Activity: Range to repeat from the listing below: the line containing "Open the Trash in the dock" down to the line containing "Collapse the Mes", both included. Copy it exactly, pictures excluded, and add nothing else.

(Data records)

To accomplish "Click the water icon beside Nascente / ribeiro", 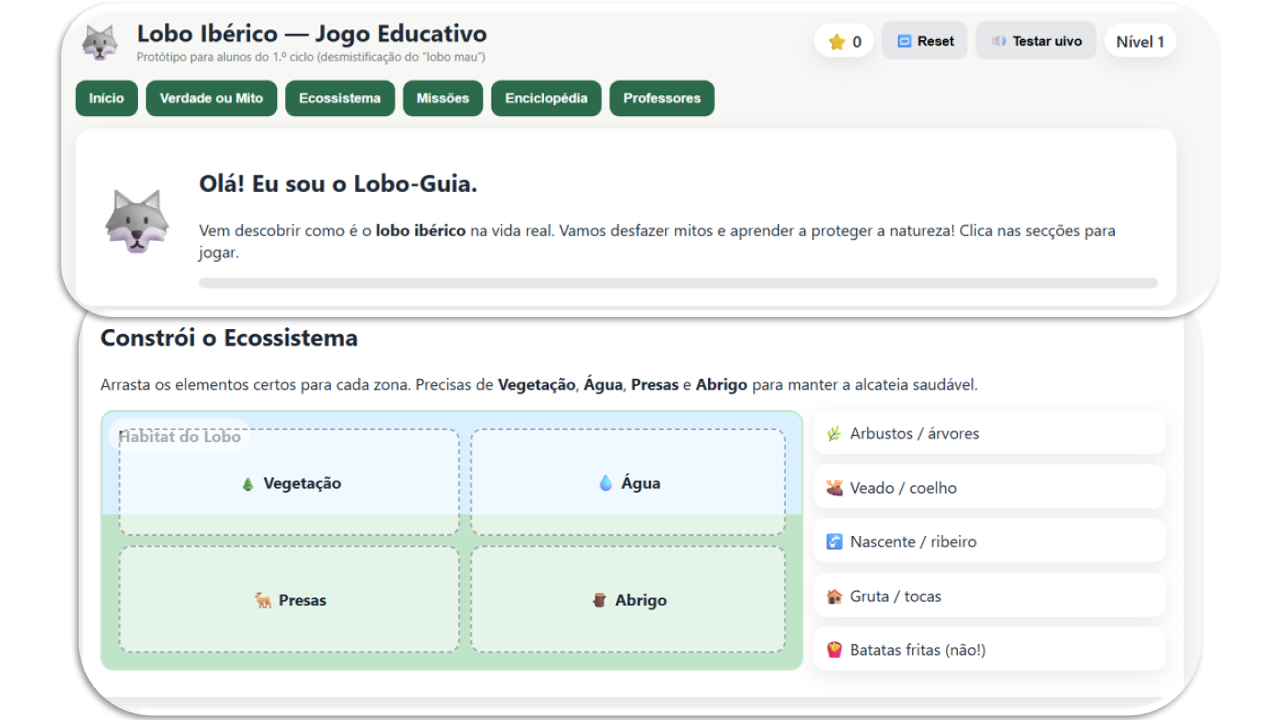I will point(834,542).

(End Data records)
(Data records)

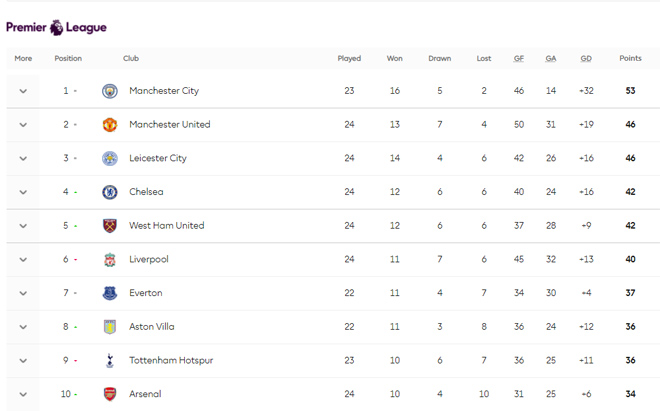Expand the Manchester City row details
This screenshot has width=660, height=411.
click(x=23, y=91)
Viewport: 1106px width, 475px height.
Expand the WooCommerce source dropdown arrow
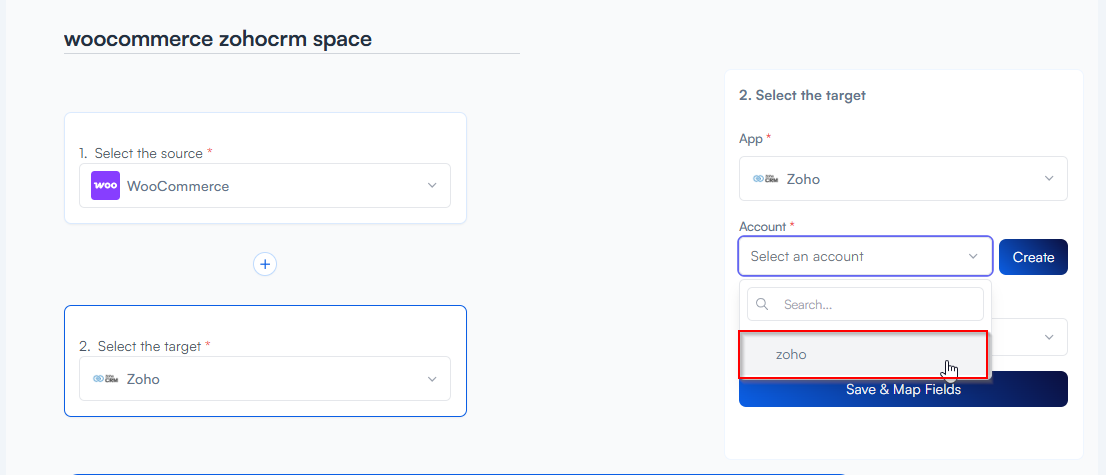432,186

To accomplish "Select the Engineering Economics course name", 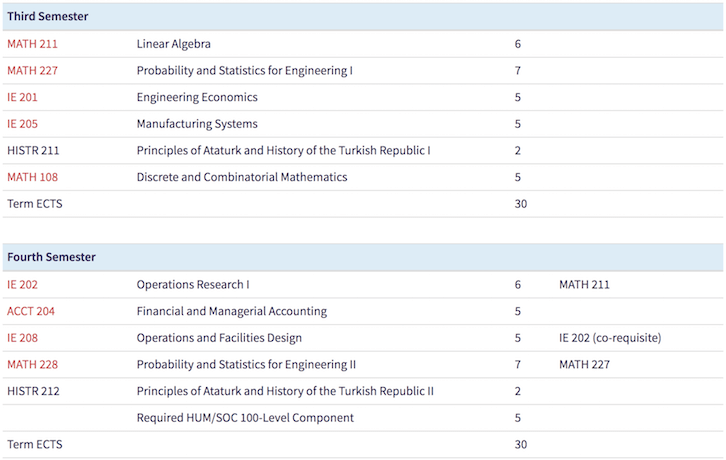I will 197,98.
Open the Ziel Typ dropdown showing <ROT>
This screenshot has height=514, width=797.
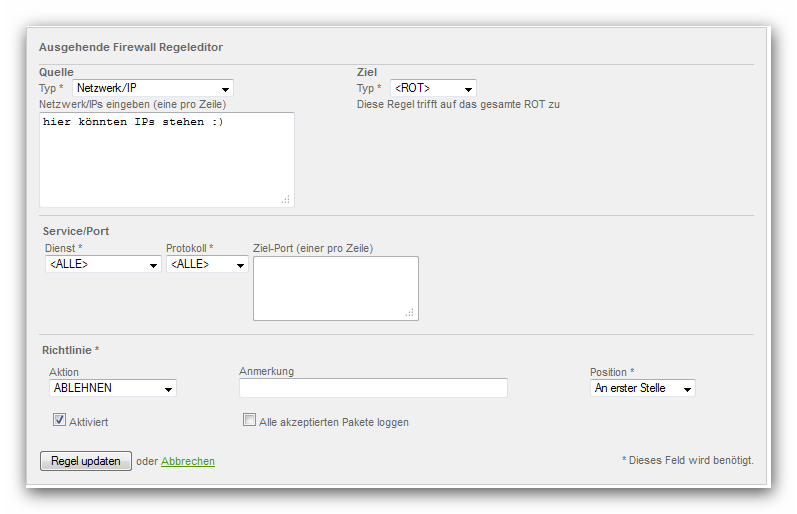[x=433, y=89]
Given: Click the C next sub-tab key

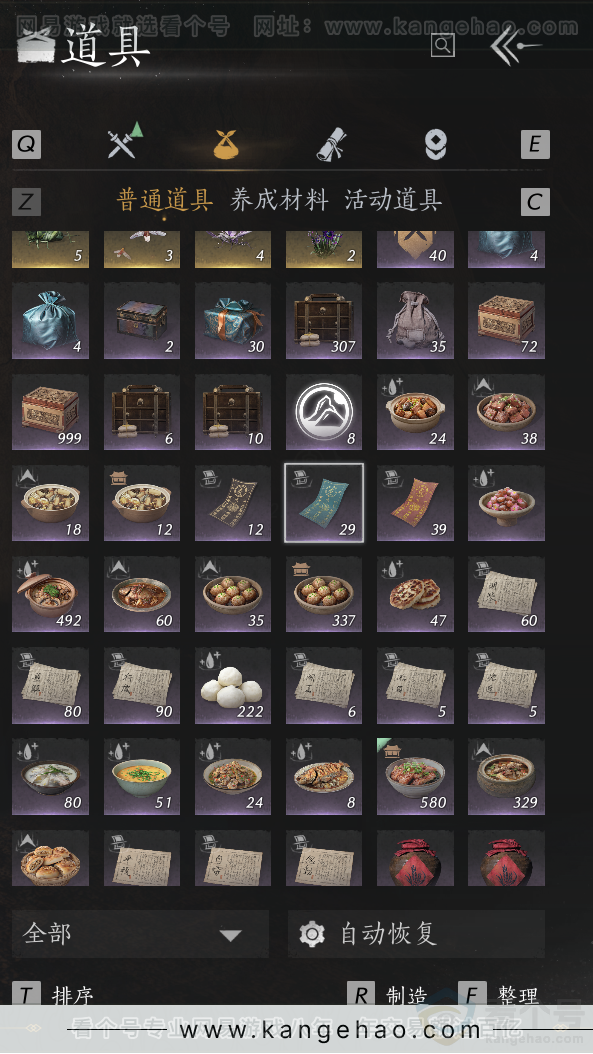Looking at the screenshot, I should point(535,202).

(End Data records)
(Data records)

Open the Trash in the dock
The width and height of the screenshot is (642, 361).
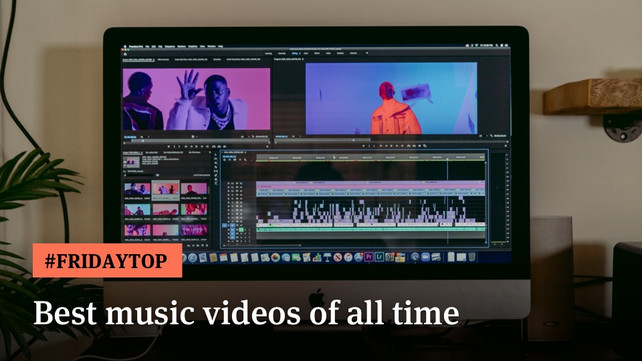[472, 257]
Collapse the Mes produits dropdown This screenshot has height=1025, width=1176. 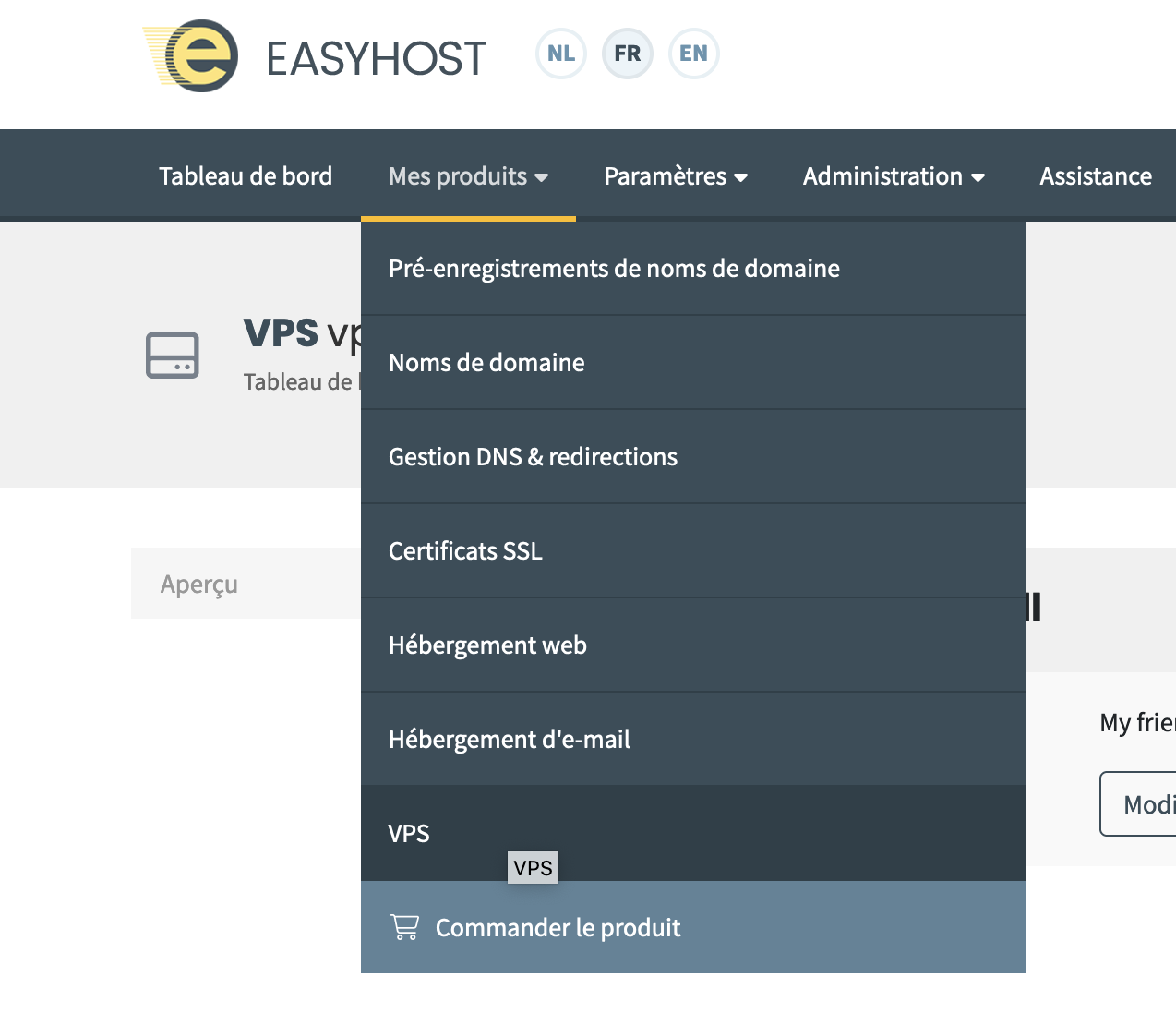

(End Data records)

Result:
Open the Trash in the dock
The width and height of the screenshot is (642, 361).
[472, 257]
Collapse the Mes produits dropdown This screenshot has height=1025, width=1176. 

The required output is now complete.